California's Mojave Desert is the driest place in North America. It ranges in elevation from over 11,000 feet in the Spring Mountains, to 282 feet below sea level in Death Valley. Through this seemingly barren land, a mainline railroad charts a course connecting Salt Lake City with the rich ports of Southern California. It is known as Union Pacific’s Cima Subdivision.
Covering the western portion of the San Pedro, Los Angeles and Salt Lake Railroad, the Cima Subdivision runs for 173 miles between Yermo, California and Las Vegas, Nevada. Various intermodal trains race between Chicago and Southern California. Coal trains lumber over the steel rails along with heavy manifests for Salt Lake City, North Platte, and West Colton. Auto rack and ethanol tank trains add to the interesting mix of traffic.
Following the Mojave River, the rails pass through the amazing features of Afton Canyon then race across the dunes to the oasis of Kelso. Next comes the stiff 2.2% climb over Cima Hill. Draw bars strain as big diesels dig in for the nineteen mile pull to the summit. Crossing into Nevada, trains leave the lonely desert behind as they roll among the lights of Las Vegas.
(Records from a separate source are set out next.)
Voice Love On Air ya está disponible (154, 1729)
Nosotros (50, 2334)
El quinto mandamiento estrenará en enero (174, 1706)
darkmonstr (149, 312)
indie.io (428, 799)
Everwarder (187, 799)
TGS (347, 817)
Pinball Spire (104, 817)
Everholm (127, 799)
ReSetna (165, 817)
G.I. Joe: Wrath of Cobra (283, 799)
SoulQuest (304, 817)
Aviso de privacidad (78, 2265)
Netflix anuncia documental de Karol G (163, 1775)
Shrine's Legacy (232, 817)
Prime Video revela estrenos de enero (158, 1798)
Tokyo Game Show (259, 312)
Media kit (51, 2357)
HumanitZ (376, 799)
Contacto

This program was shot in March and April of 2018.
1 Hour 58 Minutes
UP 7377 leads westbound doublestacks through scenic Afton Canyon.
A North Platte to West Colton manifest crosses the Mojave River.
An eastbound ZLADV crosses the dry Mojave River at Basin.
A nocturnal westbound passes the classic LA&SL Depot at Kelso.
UP 6321 east leads an empty coal train up the 2.2% Cima Grade.
A long double-stack train bound for Chicago struggles up Cima Hill.
A parting shot: An eastbound races across the Mojave Sink at Crucero. Milepost 202.